■ Aim ■
Answer these questions from the passage on childhood comic books:
1. Which arch-enemies does Uncle Scrooge fight off in the remembered adventure?
2. During which years were most comic books filled with advertisements aimed at kids?
3. What did the White Cloverine Salve ad offer kids instead of money for selling the salve?

■ Source ■

Do you remember sitting in the drug store and reading comic books when you were a kid? Do you remember becoming totally absorbed as you read an adventure that found Uncle Scrooge fighting off his arch-enemies the Beagle Boys in some remote jungle of South America?
Or did you prefer reading Superman or Batman? Maybe your favorite stories were about the caped crusader rushing out of the bat cave (accompanied by Robin, Boy Wonder) to save Gotham City from some wicked and nefarious plan conjured up by the Joker or the Penguin?
Man I loved reading comic books.
Not only did the comic book publishers back then try to entertain us, many of them also tried to sell us things. Most of the comic books in the ’50s and early ’60s were filled with advertisements — ads aimed at kids.
I remember one particular ad for a product called White Cloverine Salve. Rather than trying to sell skin ointment to a bunch of 10 year olds kids, however, the ad was designed to solicit kids to sell the salve from door-to-door. And instead of paying kids money to do this, they rewarded kids with points that were redeemable for prizes.

■ Dataset excerpts ■
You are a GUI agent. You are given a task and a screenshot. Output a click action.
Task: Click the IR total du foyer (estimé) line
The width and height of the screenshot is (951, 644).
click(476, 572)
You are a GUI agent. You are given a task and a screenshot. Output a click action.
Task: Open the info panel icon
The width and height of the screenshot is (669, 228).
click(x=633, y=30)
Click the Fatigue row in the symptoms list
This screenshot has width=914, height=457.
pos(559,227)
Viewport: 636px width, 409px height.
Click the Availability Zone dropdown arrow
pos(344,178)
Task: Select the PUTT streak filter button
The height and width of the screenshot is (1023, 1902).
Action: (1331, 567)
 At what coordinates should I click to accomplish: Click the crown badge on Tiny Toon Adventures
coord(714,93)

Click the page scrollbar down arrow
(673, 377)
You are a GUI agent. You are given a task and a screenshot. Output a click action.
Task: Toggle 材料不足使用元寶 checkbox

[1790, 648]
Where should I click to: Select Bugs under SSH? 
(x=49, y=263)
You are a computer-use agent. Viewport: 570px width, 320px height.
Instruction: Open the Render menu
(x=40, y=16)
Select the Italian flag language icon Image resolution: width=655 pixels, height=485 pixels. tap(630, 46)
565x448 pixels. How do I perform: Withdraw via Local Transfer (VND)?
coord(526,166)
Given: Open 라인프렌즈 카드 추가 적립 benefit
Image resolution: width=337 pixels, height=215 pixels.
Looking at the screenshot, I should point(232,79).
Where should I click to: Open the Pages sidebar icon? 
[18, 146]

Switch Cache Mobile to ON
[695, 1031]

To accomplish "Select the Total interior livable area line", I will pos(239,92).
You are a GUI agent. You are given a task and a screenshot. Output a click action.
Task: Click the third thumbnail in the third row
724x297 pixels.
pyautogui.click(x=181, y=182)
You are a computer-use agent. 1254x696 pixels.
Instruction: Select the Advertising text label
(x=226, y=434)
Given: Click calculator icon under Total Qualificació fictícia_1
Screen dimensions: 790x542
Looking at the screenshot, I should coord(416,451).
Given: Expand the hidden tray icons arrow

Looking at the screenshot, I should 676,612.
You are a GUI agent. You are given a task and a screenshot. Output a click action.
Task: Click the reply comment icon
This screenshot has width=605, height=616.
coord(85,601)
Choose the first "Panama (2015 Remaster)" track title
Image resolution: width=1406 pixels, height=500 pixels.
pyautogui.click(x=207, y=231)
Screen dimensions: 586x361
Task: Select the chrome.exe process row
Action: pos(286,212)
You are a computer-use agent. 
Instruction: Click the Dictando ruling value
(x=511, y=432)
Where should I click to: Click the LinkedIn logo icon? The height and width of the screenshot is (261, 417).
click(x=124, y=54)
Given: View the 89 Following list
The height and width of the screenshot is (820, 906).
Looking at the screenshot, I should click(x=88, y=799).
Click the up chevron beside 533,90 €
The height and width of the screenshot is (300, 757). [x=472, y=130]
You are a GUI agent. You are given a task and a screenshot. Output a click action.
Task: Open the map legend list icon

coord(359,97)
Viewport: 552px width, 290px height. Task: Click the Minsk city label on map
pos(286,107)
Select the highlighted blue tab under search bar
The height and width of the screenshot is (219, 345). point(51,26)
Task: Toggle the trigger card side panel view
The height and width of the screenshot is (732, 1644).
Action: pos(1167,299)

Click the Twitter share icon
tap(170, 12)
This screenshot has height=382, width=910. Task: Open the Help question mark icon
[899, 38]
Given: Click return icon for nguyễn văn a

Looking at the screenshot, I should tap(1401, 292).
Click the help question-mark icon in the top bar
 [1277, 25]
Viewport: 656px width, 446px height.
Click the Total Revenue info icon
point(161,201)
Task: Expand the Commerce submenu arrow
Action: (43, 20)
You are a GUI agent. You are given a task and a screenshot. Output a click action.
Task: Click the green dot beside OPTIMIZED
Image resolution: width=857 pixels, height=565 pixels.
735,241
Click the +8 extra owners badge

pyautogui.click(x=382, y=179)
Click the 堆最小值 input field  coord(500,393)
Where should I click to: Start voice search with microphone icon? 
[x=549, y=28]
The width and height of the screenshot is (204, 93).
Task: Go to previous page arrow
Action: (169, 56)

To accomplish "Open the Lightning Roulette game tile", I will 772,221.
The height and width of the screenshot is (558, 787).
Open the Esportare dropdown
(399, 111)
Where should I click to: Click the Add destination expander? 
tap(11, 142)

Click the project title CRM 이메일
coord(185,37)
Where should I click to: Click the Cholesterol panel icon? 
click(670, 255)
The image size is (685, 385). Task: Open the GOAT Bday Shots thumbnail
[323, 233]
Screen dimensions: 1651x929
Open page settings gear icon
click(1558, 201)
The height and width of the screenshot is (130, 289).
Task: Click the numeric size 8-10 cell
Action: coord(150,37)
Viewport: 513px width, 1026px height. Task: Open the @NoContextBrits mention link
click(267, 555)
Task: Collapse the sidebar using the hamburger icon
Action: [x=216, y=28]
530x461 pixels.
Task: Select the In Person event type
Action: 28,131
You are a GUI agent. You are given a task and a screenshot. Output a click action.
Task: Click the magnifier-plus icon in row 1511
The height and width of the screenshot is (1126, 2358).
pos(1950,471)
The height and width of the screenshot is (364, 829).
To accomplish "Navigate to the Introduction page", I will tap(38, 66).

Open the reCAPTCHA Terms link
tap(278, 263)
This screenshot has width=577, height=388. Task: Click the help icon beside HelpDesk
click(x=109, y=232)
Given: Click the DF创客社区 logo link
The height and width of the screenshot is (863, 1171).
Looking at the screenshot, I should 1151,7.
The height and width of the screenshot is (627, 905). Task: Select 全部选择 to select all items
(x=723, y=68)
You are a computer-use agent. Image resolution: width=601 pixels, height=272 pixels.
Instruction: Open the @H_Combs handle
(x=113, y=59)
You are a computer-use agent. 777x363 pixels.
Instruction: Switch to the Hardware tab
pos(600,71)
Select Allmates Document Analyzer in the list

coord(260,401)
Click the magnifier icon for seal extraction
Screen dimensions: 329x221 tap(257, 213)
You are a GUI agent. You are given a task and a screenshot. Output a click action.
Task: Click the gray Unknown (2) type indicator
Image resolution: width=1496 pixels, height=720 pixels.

■ Correct result ■
1. The Beagle Boys
2. The '50s and early '60s
3. Points redeemable for prizes